At twilight on the way to the Faculty Art Opening Monday evening, I spotted these two large fungi under some old longleaf pines. "Porcini," I said to myself, salivating, planning meals in my head, "Big ones!" I picked them quickly and headed off with my bounty, catching odd glances from students who must have thought I'd lost my mind (or that I'd hoped these might help me do so). I bore them proudly, however, arriving at the opening, entertaining numerous glances and, from friends, questions about what the hell I held and what the hell was I going to do with them. I patiently explained that these were porcini, worth about $40 a pound on the fresh market, and that I was going to eat them. They asked whether I might poison myself, and I explained that I knew which were poison, which weren't, and I wouldn't risk my life for a taste of amanita phalloides, the death cap, or any other liver killers. I enjoyed the art (more about that later, I'm awaiting another photo), talking to friends, chatting with my students afterward, and then taking these home for verification and an immediate place on top of my pizza. I Berenstain Beared these babies (If they look like porcini, if the smell like porcini . . . ). However, I noticed a certain amount of staining and the pore tubes, upon closer inspection under a lamp, were browner than normal. I decided to give it the definitive test--the taste test--so I sliced the smaller of the two up and sauteed a sliver in butter. It wasn't bitter, which was good, but it wasn't porcini, either. It was a Tylopilus, a boletus edulis lookalike. I put a little on my pizza anyway, and while it didn't detract, it didn't add much flavor and its texture was a bit grainy. No, this wasn't the choice dish I had expected, and I ended up discarding the rest of this bland date.

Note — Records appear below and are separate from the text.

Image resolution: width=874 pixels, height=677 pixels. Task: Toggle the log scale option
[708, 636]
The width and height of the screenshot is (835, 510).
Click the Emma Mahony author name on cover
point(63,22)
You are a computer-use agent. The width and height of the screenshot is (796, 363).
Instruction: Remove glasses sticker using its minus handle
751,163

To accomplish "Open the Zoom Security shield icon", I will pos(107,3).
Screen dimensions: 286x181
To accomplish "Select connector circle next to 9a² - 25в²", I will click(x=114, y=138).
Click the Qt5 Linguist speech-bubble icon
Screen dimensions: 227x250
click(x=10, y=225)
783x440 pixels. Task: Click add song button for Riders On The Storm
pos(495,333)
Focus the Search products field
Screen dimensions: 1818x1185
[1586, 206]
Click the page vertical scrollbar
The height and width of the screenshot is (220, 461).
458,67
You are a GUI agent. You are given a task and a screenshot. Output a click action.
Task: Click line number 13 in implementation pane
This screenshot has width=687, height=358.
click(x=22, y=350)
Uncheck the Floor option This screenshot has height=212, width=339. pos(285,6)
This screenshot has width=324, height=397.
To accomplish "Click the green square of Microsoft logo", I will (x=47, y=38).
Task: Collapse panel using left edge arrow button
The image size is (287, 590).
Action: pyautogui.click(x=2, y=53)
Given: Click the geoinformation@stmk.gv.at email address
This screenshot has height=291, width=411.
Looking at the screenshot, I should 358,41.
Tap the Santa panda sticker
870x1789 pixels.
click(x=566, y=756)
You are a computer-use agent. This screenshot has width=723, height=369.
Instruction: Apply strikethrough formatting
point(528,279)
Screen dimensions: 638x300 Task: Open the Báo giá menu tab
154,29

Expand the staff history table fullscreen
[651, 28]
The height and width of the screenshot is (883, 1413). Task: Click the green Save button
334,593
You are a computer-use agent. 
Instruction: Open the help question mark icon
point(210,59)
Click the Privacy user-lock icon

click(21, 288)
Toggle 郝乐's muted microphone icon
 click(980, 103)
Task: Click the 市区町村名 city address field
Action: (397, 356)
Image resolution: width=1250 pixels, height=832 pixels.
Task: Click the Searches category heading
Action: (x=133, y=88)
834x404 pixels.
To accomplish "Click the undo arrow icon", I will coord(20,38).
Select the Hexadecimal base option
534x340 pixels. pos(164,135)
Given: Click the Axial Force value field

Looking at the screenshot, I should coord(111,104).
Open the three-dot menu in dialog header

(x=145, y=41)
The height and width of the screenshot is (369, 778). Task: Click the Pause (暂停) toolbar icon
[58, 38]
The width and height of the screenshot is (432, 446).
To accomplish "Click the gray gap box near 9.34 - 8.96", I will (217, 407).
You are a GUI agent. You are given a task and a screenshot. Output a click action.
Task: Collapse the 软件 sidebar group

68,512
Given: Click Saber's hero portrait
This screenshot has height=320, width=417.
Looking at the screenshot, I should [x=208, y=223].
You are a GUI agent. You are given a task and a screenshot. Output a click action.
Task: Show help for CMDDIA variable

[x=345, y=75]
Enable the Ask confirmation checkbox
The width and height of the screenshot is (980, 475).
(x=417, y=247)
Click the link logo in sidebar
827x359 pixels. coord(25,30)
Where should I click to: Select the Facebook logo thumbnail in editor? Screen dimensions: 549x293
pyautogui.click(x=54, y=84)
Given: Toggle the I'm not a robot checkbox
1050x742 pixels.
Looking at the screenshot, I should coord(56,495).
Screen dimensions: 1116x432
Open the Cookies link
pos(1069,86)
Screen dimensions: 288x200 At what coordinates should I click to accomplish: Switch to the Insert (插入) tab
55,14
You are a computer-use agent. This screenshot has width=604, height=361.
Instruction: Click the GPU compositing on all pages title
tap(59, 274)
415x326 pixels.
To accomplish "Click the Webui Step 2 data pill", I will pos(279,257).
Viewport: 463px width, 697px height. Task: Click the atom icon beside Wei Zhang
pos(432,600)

Note: reports on mushrooms that I found and/or cooked represent my personal experiences, and in no way should be taken as recommendations for readers. This is not a guidebook. Eat wild mushrooms at your peril.

Tuesday, September 11, 2007

Early Halloween Photo



A reason to look up once in awhile while foraging for mushrooms. This cluster of argiopes stretched their webs over a cluster of mushrooms in the lot beside my house, and I nearly walked into all of them. (I'm learning to appreciate the dangers of hunting and gathering.) Their prey is a rhinoceros beetle, mine, boletus edulis. We resolved the issue peacefully.


Note: reports on mushrooms that I found and/or cooked represent my personal experiences, and in no way should be taken as recommendations for readers. This is not a guidebook. Eat wild mushrooms at your peril.

Tuesday, September 4, 2007

Yes, We Have No B. Ananas


I found this warty mushroom growing at the base of a longleaf pine on the VSU campus. It's boletellus ananas, an odd bolete due to the presence of a veil remnant on its warty red cap, but it's a little dried out so the cap has dulled.



This shows the classic blue staining qualities that many boletes possess. Just behind them, drying porcinis, and just behind that, the base of a glass of cab and a sliver of my swiss army knife.

Last week I went to the Mostel estate and picked mushrooms with Aileen and Jane Whitehead (an Etruscan scholar). Most weren't edible, though one bolete was tasty sauteed in butter. We found two deadly destroying angels, too, but the highlight was a mushroom giant, the macrocybe titans, growing near their house (photo by the Mostels). These can grow to enormous proportions (larger than two feet tall) in Central America and Mexico, but in North Florida they tend to stop at dinner plate size. They are supposedly edible, but one commentator described their cooking smell as something akin to "dirty laundry," so we left it to sporulate.




Note: reports on mushrooms that I found and/or cooked represent my personal experiences, and in no way should be taken as recommendations for readers. This is not a guidebook. Eat wild mushrooms at your peril.